== EXERCISE PROMPT ==
Render the stretch from the line containing "You are a GUI" through the end of the listing as a JSON list of strings, one string per line, omitting blank lines and leaving out the pictures.

(Extracted records)
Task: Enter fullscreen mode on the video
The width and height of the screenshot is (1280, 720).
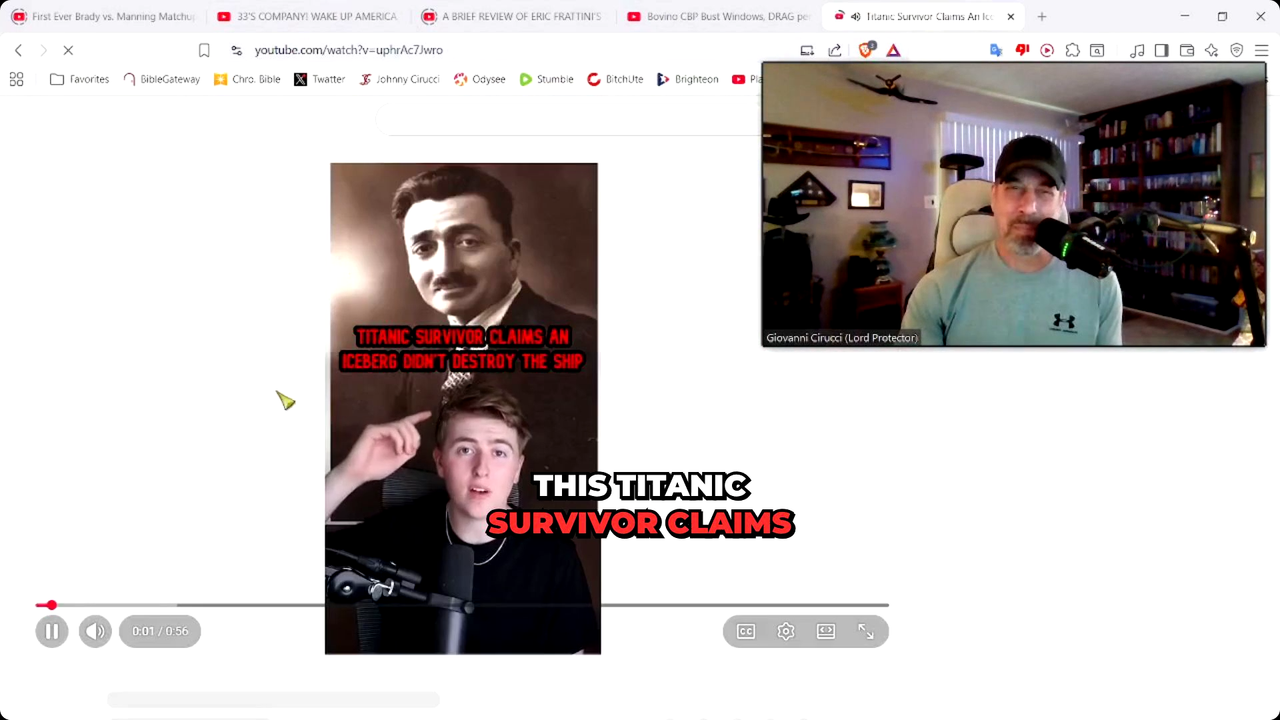Action: tap(866, 631)
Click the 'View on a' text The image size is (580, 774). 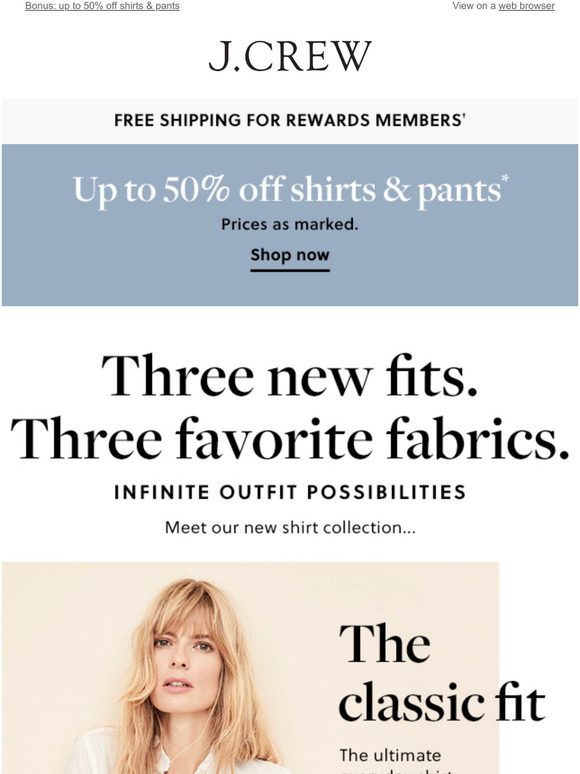tap(474, 6)
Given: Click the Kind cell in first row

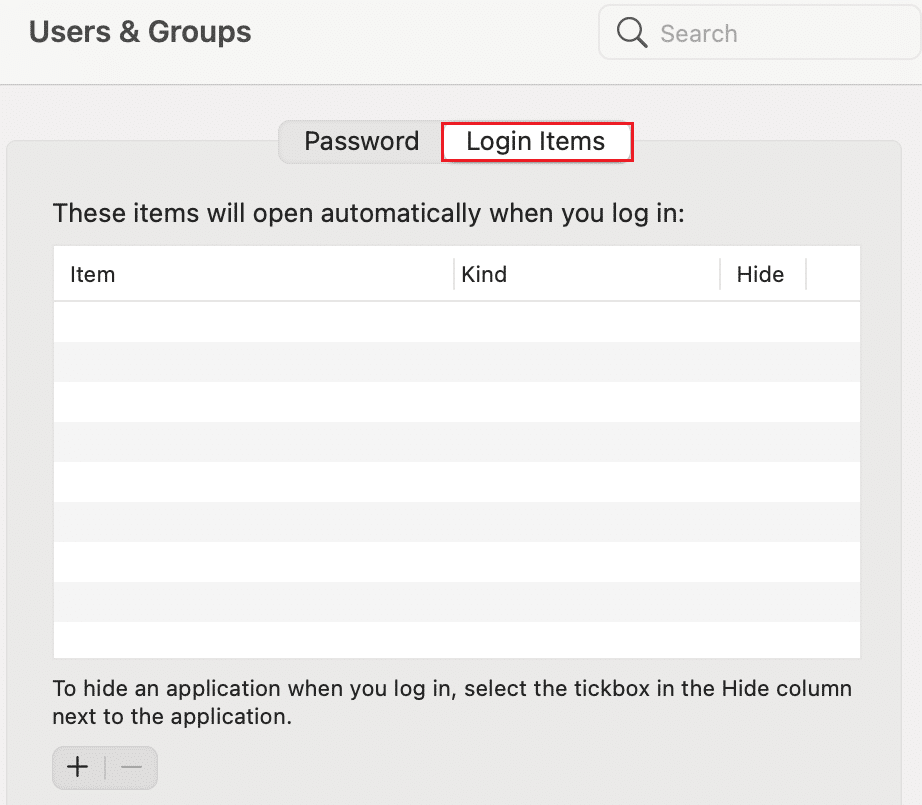Looking at the screenshot, I should [x=586, y=322].
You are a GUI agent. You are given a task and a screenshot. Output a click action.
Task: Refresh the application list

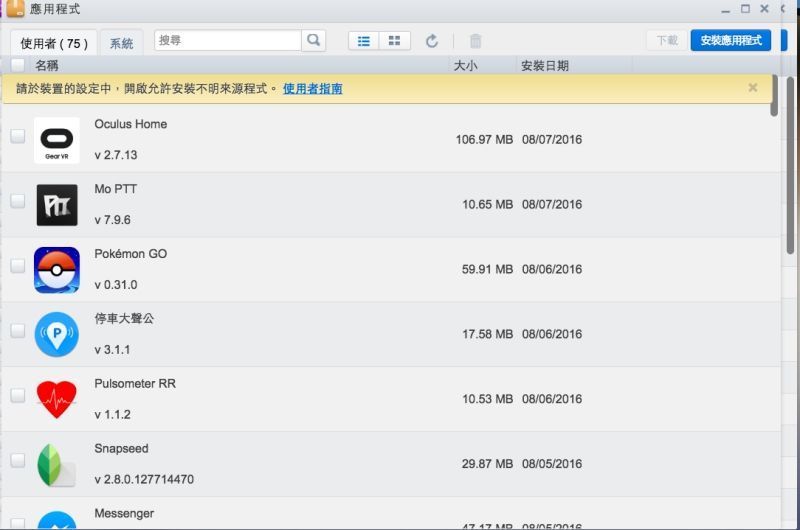432,41
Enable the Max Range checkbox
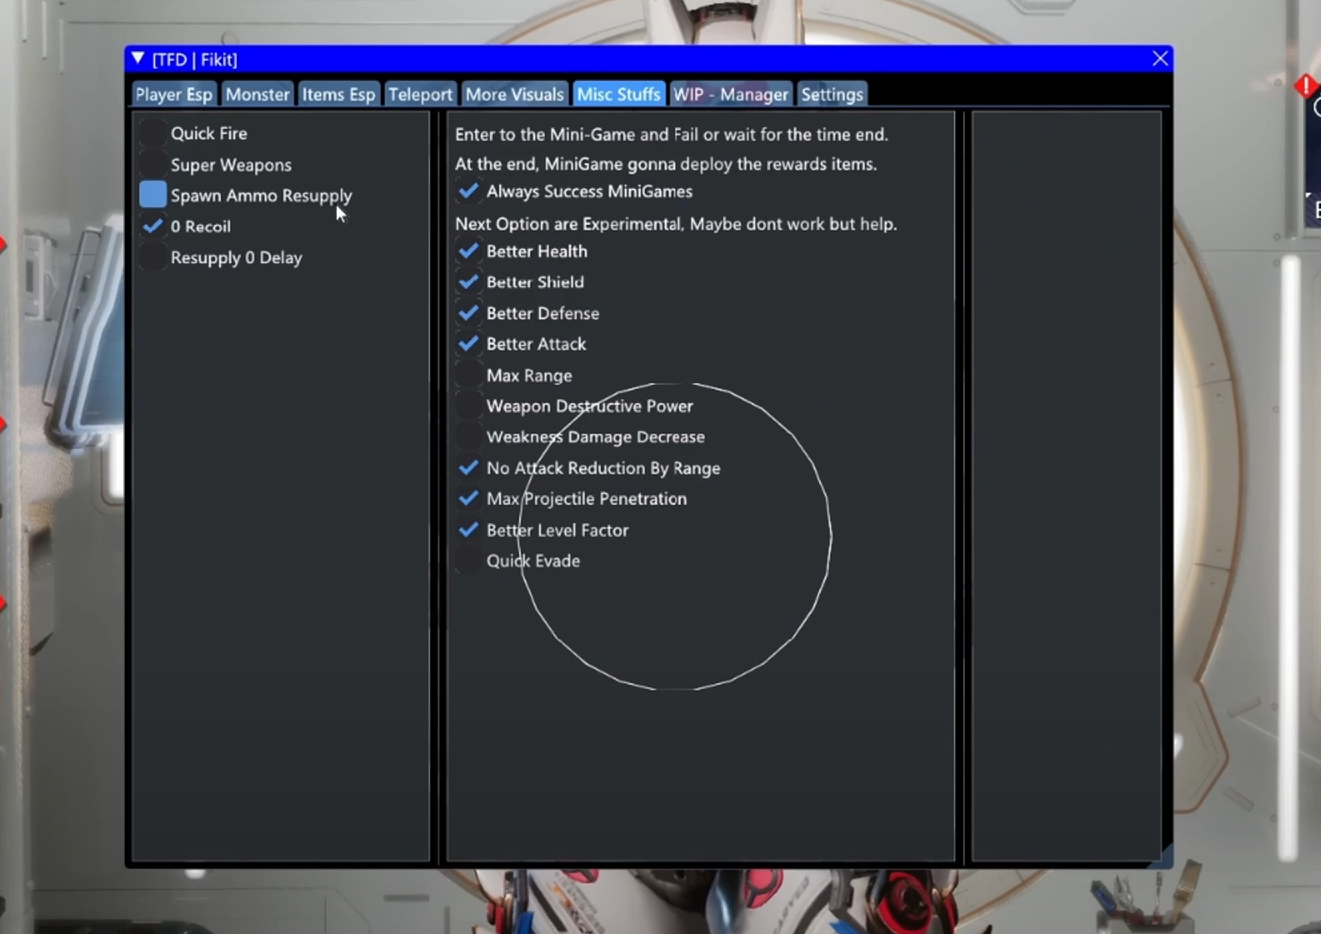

== CORRECT RESPONSE ==
[
  "You are a GUI agent. You are given a task and a screenshot. Output a click action.",
  "Task: Refresh the application list",
  "432,41",
  "Enable the Max Range checkbox"
]